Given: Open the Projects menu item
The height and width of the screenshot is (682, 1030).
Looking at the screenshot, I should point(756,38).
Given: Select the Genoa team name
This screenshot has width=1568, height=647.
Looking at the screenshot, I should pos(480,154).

---

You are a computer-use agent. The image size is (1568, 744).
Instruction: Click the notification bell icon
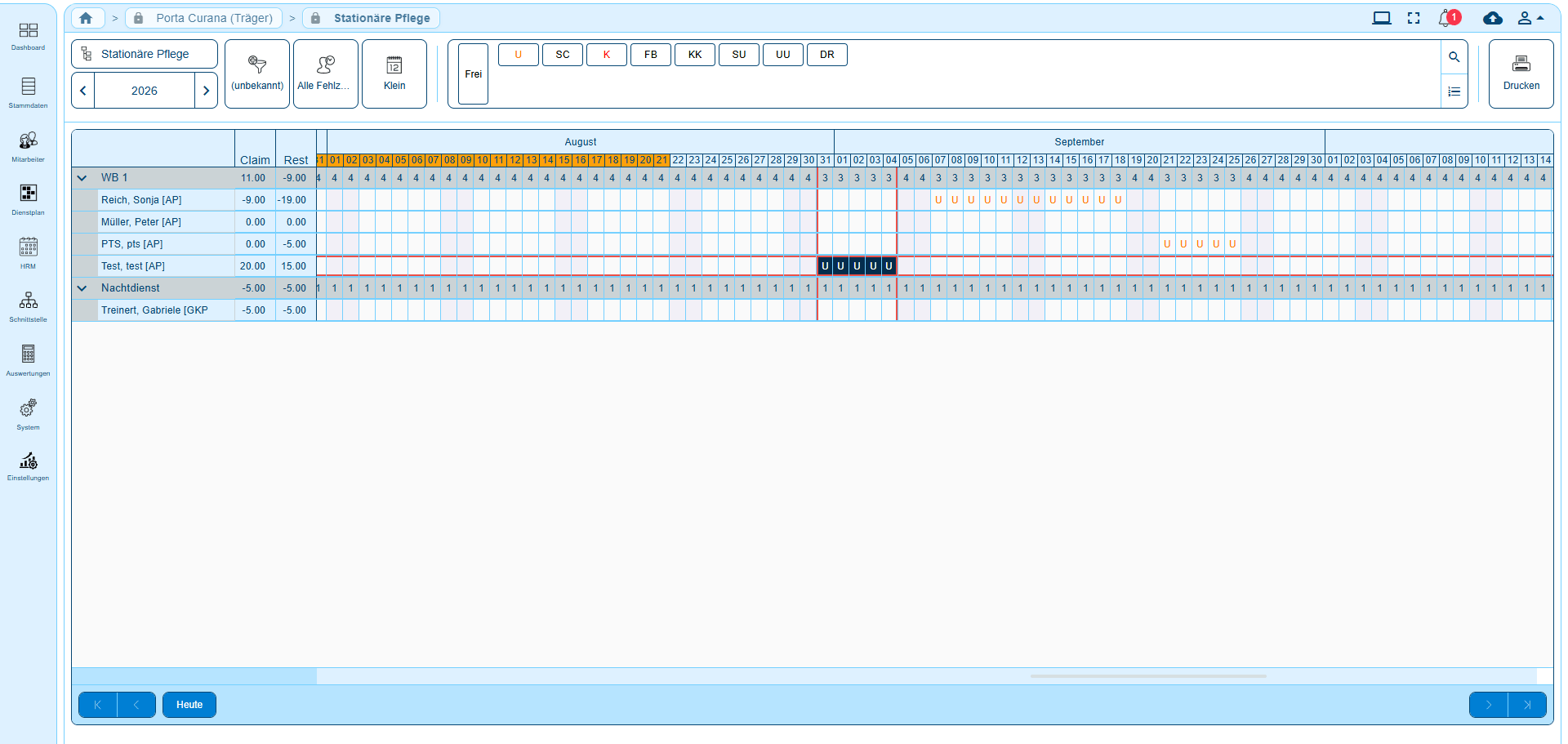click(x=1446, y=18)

(Exercise)
Track down all lines above with the string "Given" and copy them.

(Written response)
Given: Open the Projects menu item
Given: Select the Genoa team name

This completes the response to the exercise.